The Swiss Islamologist Tariq Ramadan will appear from Monday, May 15 before a criminal court in Geneva for "rape and sexual coercion", which he denies en bloc.

The Swiss plaintiff, who says she lives under threat and therefore wishes to be called by the assumed name of "Brigitte", was in her forties at the time of the facts, which date back nearly 15 years. She claims that the Islamologist subjected her to brutal sexual acts accompanied by beatings and insults on the evening of October 28, 2008, in a hotel room in Geneva.

Tariq Ramadan, now 60 and threatened with a France trial for similar offences, admitted to having met her but claimed during the investigation to have given up having sex with her.

Case in France

The Swiss intellectual, a charismatic and contested figure in European Islam, faces between two and ten years in prison. Contacted by AFP, one of his French lawyers, Philippe Ohayon, declined to comment before the highly anticipated trial, which is expected to last two to three days. The judgment will be pronounced on May 24, told AFP the Geneva justice. Tariq Ramadan will be able to appeal.

Doctor of the University of Geneva where he wrote a thesis on the founder of the Egyptian Islamist brotherhood of the Muslim Brotherhood who was his grandfather, Tariq Ramadan was Professor of Contemporary Islamic Studies at the University of Oxford in the United Kingdom until November 2017 and invited to many universities in Morocco, Malaysia, Japan or Qatar. Popular in conservative Muslim circles, he remains contested, especially by supporters of secularism who see him as a supporter of political Islam.
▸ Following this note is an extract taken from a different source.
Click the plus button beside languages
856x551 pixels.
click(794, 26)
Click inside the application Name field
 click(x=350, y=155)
In France, he is suspected of raping four women between 2009 and 2016, a case that triggered his downfall in 2017. In July, the Paris prosecutor's office requested that he be referred to the Assizes and it is up to the investigating judges in charge of the investigations to order a trial or not. The French case earned him more than nine months of pre-trial detention in 2018, from which he was released in November of the same year. It has remained under judicial control ever since.

Tariq Ramadan is required to reside in France but he has exceptional permits to leave French territory to travel to Switzerland in connection with the case heard this week in Geneva.

Intimate correspondence

A convert to Islam, "Brigitte" said during the investigation that she had met him at a signing session a few months before the night of October 28, 2008, and then at a conference in September. This was followed by an increasingly intimate correspondence on social networks. On the evening of the incident, she joined him in the hotel where he was staying in Geneva.
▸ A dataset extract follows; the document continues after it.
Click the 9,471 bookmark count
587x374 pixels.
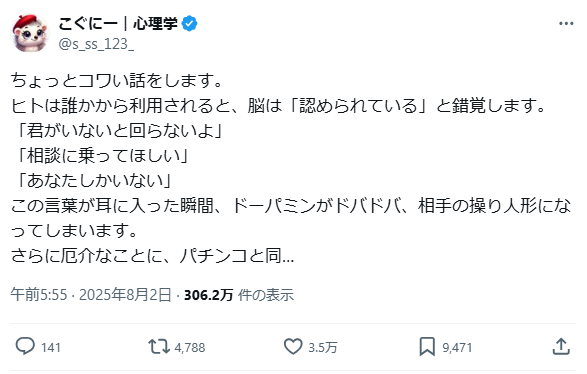[x=457, y=347]
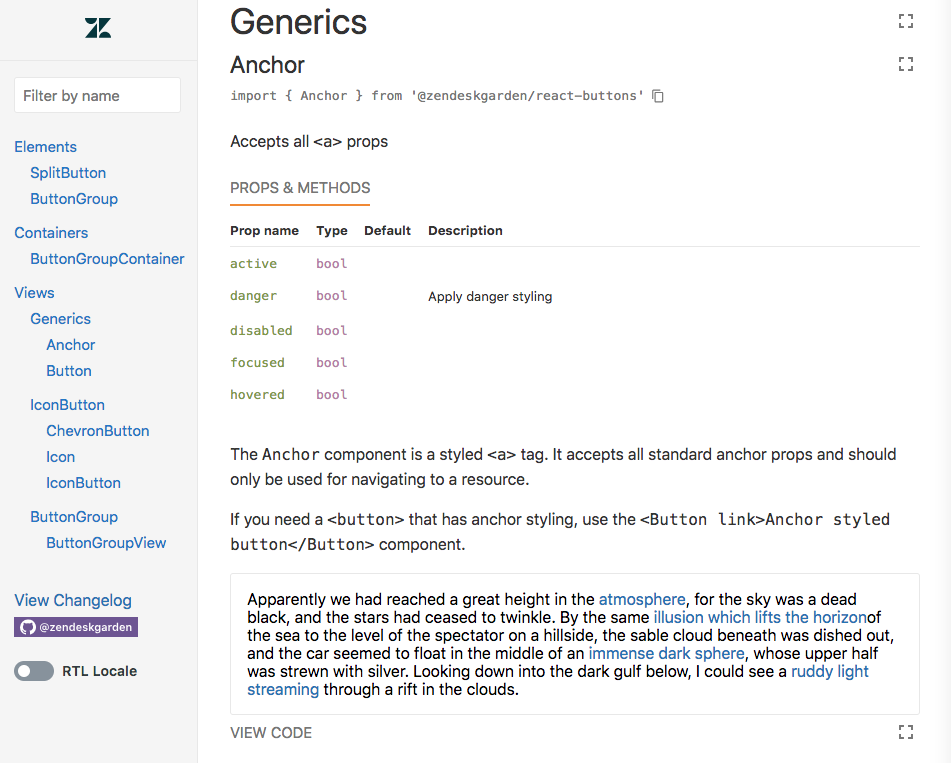Focus the Filter by name field

tap(97, 95)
It is in her room that, for hours, he would have forced her to sexual acts, with violence, according to "Brigitte", who is a civil party. According to the indictment, he was guilty of "rape three times" during the same night and "sexual coercion", to the point of suffocating her. The Islamologist disputes these accusations.

"This trial for my client is an ordeal, not a therapy. She is waiting for the recognition of the suffering that has accompanied her for 15 years and that she has made a painful duty to reveal," her French lawyer François Zimeray, a former diplomat and human rights specialist, told AFP. "She expects a difficult, painful confrontation but she is ready for it, convinced that this fight is for her a duty as much as a test," he added.

She filed a complaint with the Geneva courts in April 2018, a few months after the Swiss media published anonymous testimonies from young Geneva schoolgirls, according to which in the 1990s Tariq Ramadan tried to seduce one of them and managed to have sexual relations with three others.